→ **Input data**:
[Start of section]

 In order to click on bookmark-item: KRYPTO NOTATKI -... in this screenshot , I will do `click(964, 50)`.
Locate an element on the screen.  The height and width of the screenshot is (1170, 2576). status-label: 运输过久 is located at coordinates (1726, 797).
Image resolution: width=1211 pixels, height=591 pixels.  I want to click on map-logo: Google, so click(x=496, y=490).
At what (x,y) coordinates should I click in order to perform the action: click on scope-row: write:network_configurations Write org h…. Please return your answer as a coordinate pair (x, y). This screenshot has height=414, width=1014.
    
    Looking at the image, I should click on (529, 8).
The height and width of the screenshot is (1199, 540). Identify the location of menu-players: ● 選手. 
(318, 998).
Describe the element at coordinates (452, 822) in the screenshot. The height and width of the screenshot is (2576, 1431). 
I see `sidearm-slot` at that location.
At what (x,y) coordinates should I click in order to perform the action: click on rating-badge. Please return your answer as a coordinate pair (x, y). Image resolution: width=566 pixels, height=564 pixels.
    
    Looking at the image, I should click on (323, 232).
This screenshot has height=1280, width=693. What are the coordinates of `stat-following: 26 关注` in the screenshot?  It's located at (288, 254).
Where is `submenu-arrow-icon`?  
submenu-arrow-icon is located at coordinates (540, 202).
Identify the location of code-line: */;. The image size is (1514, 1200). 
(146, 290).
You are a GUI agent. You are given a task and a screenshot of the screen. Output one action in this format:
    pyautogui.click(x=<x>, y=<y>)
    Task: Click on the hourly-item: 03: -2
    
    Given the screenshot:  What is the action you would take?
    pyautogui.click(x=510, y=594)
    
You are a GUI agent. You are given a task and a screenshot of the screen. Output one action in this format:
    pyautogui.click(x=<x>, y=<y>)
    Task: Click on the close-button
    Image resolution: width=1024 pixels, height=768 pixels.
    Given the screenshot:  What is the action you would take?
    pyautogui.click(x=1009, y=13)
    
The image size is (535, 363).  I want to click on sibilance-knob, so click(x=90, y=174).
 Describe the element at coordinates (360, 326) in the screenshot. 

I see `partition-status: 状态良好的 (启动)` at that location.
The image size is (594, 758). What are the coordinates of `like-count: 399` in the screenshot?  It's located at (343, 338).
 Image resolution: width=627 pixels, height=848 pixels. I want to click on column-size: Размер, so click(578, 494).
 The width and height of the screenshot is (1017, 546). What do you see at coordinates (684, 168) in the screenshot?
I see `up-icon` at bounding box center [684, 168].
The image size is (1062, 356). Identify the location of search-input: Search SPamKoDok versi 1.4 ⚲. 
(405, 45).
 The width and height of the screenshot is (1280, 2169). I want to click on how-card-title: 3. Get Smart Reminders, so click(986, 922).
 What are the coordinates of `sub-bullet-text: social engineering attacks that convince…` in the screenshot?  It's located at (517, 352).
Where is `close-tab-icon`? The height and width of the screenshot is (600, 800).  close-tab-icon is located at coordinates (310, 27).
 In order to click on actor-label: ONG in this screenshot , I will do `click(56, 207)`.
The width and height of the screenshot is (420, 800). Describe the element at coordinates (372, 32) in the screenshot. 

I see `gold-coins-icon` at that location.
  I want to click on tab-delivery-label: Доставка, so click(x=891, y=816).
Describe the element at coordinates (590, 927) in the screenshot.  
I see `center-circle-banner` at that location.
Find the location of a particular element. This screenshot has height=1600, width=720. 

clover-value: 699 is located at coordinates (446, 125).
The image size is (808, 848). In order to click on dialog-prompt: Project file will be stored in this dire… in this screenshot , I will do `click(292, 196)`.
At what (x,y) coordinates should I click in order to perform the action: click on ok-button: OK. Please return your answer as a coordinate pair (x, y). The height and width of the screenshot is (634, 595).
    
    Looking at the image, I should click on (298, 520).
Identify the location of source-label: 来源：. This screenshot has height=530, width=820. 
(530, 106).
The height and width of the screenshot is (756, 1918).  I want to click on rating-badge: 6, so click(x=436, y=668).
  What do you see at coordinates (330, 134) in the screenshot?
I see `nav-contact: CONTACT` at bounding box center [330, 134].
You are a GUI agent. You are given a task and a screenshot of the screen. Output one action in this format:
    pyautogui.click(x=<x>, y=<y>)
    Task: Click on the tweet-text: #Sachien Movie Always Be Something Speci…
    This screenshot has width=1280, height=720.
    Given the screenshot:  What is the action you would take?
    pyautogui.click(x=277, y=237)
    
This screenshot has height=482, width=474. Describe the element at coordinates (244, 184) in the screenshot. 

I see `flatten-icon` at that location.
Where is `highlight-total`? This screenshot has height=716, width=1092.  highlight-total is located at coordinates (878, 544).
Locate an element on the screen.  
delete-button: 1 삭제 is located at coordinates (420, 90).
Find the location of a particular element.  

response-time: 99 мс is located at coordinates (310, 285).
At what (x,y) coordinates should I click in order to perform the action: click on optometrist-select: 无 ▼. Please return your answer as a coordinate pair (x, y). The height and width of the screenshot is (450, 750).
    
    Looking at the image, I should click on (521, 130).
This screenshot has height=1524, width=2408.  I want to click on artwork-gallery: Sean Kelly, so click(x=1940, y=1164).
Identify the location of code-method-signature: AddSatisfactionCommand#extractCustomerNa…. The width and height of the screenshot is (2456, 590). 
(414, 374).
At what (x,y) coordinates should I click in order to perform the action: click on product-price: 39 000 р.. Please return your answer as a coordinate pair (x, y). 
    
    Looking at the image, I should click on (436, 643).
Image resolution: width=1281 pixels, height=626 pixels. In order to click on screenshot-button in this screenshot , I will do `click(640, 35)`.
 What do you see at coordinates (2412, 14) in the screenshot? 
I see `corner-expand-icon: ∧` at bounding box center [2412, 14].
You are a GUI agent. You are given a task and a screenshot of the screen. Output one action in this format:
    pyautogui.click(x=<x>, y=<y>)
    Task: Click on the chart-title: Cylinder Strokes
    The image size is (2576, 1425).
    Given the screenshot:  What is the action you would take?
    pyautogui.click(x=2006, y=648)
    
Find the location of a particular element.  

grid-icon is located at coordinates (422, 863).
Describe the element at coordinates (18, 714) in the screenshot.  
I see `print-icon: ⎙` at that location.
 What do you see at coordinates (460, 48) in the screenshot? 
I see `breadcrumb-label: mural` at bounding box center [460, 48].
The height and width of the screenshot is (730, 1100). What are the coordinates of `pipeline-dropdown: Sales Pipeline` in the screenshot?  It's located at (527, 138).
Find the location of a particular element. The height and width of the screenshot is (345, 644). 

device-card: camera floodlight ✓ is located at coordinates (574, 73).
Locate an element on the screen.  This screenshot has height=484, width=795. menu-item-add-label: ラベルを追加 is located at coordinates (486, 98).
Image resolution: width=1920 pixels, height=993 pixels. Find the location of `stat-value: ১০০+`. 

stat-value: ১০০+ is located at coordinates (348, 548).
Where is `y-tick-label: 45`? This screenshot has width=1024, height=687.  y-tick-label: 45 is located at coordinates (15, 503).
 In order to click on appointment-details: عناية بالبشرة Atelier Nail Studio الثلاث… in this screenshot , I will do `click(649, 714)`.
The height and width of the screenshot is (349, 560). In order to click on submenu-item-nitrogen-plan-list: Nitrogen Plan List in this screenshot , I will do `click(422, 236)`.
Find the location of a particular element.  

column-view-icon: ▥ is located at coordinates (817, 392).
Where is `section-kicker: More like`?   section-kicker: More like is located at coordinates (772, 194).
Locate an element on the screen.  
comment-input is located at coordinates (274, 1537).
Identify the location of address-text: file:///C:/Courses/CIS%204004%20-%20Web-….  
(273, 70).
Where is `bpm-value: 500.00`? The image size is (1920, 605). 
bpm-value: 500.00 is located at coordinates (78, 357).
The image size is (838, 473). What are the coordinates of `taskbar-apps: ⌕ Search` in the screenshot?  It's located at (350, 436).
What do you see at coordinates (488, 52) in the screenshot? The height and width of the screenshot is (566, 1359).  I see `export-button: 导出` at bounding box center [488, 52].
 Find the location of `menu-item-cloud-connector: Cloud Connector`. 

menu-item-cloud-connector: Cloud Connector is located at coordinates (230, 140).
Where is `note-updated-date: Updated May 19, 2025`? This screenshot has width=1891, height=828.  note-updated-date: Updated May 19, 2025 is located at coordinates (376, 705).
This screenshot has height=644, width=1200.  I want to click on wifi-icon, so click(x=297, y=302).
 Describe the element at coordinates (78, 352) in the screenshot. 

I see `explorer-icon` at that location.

[End of section]

→ **Instructions to follow**: Copy the lines from the one containing "of address-text: file:///C:/Courses/CIS%204004%20-%20Web-…." through the end of the records, character for character.

→ **Worked solution**:
Identify the location of address-text: file:///C:/Courses/CIS%204004%20-%20Web-….  
(273, 70).
Where is `bpm-value: 500.00`? The image size is (1920, 605). 
bpm-value: 500.00 is located at coordinates (78, 357).
The image size is (838, 473). What are the coordinates of `taskbar-apps: ⌕ Search` in the screenshot?  It's located at (350, 436).
What do you see at coordinates (488, 52) in the screenshot? The height and width of the screenshot is (566, 1359).  I see `export-button: 导出` at bounding box center [488, 52].
 Find the location of `menu-item-cloud-connector: Cloud Connector`. 

menu-item-cloud-connector: Cloud Connector is located at coordinates (230, 140).
Where is `note-updated-date: Updated May 19, 2025`? This screenshot has width=1891, height=828.  note-updated-date: Updated May 19, 2025 is located at coordinates (376, 705).
This screenshot has height=644, width=1200.  I want to click on wifi-icon, so click(x=297, y=302).
 Describe the element at coordinates (78, 352) in the screenshot. 

I see `explorer-icon` at that location.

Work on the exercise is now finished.